Alors oui, tu peux transformer cette relation. Petit à petit. Geste après geste.

Anecdote aléatoire, mais révélatrice.

J’ai acheté une plante à 15 € alors que j’étais à découvert. Pourquoi ? Parce que j’avais besoin de vie. De vert. J’ai culpabilisé. Puis j’ai compris : parfois, investir dans un détail, c’est investir dans un futur plus respirable. La plante s’appelle Zoé, elle est toujours là.

Guérir la relation à l’argent sans coach ni budget
Guérir la relation à l’argent sans coach ni budget

Ce que je te propose, là, tout de suite (si tu veux t’y mettre).

  1. Choisis une dépense que tu repousses (ou que tu fais en panique). Analyse-la comme un détective.
  2. Demande-toi : « Si je n’avais aucune honte, comment j’agirais avec l’argent ? »
  3. Trouve un truc symbolique à faire : virer 2 € sur un compte épargne, annuler un abonnement inutile, ou juste dire « non » à un truc qui te vide.

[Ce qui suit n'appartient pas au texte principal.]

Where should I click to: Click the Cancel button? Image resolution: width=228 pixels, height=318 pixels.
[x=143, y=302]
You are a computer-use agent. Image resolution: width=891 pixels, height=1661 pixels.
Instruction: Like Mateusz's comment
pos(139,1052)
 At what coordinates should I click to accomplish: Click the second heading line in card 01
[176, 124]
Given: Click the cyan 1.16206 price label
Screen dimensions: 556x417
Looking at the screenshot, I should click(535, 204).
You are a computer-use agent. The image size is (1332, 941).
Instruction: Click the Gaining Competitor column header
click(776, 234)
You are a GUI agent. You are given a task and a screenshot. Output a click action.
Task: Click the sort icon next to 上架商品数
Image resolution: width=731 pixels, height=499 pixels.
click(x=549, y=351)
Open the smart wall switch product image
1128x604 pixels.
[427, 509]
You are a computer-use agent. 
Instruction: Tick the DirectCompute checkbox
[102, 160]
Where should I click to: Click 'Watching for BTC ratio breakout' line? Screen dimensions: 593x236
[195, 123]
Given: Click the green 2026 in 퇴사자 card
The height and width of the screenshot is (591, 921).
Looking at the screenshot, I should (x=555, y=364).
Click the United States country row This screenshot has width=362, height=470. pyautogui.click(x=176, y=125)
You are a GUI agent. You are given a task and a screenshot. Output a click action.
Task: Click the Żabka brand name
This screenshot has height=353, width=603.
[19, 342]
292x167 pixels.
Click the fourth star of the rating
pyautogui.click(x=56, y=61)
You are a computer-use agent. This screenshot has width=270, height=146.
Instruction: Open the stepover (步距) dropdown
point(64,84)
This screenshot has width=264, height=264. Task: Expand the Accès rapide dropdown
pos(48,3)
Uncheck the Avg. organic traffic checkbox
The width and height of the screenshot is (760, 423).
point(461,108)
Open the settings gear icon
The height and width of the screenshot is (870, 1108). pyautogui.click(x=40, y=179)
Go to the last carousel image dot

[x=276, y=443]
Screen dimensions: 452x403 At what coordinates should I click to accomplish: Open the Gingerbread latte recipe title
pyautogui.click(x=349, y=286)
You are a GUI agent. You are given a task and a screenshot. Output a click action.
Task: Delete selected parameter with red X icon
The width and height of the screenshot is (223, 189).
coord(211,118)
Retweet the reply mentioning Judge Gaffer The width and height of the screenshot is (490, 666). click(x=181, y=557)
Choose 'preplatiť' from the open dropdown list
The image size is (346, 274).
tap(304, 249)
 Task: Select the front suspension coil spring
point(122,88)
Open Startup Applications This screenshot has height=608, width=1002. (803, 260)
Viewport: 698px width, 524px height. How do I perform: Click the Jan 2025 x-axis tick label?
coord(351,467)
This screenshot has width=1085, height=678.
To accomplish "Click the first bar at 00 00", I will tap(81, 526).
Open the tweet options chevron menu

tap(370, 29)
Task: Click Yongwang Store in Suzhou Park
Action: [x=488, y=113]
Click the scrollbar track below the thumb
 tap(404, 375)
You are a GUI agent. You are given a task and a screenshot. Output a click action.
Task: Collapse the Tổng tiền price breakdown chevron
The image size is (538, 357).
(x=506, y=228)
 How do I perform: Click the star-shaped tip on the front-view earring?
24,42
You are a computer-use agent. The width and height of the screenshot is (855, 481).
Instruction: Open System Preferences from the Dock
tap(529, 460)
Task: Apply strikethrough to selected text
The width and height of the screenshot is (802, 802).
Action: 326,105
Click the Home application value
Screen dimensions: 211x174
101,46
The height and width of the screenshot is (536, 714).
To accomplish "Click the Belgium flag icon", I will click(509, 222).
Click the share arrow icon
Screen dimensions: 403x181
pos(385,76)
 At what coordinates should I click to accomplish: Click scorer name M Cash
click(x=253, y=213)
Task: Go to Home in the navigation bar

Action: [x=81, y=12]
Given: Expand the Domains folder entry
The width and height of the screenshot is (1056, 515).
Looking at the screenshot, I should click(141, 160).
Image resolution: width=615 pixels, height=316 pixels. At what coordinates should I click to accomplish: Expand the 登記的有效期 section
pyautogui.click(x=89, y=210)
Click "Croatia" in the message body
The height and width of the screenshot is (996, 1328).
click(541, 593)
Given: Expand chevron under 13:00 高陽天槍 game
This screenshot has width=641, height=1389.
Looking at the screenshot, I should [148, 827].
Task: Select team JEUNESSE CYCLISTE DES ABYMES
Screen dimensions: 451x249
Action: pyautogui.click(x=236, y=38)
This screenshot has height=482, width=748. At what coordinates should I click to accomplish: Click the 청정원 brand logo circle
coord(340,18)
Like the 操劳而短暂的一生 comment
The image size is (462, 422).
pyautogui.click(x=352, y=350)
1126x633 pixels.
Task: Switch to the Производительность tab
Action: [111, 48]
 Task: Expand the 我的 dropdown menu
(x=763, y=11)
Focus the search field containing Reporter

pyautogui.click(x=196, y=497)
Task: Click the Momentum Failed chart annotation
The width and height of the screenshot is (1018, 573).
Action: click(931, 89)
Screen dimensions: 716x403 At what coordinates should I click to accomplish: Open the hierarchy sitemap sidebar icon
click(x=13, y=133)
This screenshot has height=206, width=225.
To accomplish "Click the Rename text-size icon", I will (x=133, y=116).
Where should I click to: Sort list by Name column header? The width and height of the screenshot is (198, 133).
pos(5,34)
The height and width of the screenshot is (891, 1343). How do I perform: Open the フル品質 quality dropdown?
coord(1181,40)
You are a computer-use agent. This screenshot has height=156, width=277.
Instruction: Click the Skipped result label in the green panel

En vrac (parce que la vie n’est pas linéaire).

  • L’inflation existe, mais ton pouvoir intérieur aussi.
  • Ton passé familial t’influence, mais ne te définit pas.
  • T’as peur de gagner trop d’argent ? Normal. C’est un vrai truc.
  • Tu peux te sentir libre financièrement même avec peu — mais pas si tu portes le poids de 20 ans de croyances moisies.

Dernier mot (ou presque).

Guérir la relation à l’argent, c’est pas une destination. C’est un dialogue. Un face-à-face. Parfois doux, parfois rude. Mais si t’as lu jusqu’ici, t’as déjà commencé. T’as ouvert une porte que beaucoup préfèrent laisser fermée.

Et franchement, ça mérite un café. Ou un thé. Ou une Zoé, version plante.